- [Aim of the exercise] Please find the line that holds "You are a GUI" below and reproduce it, along with every line after it through the end, exactly and without pictures.

☆ ☆ ☆ ☆ ☆

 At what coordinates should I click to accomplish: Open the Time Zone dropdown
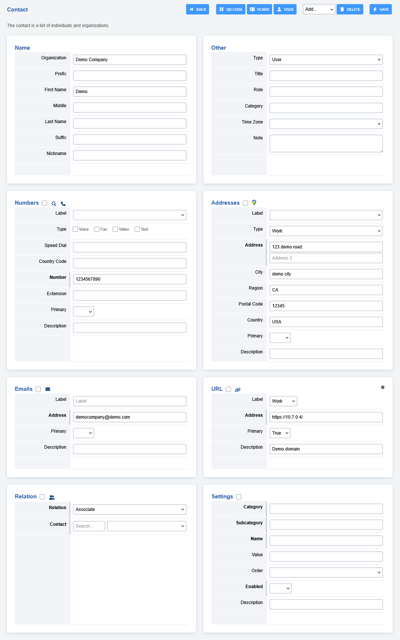(x=326, y=124)
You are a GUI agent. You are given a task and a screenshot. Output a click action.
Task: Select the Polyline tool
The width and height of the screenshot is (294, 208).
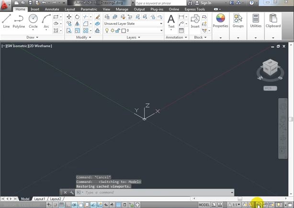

☆ ☆ ☆ ☆ ☆

- [Expected answer]
You are a GUI agent. You are given a task and a screenshot. Output a click action.
Task: Select the Polyline tool
The width and height of the screenshot is (294, 208).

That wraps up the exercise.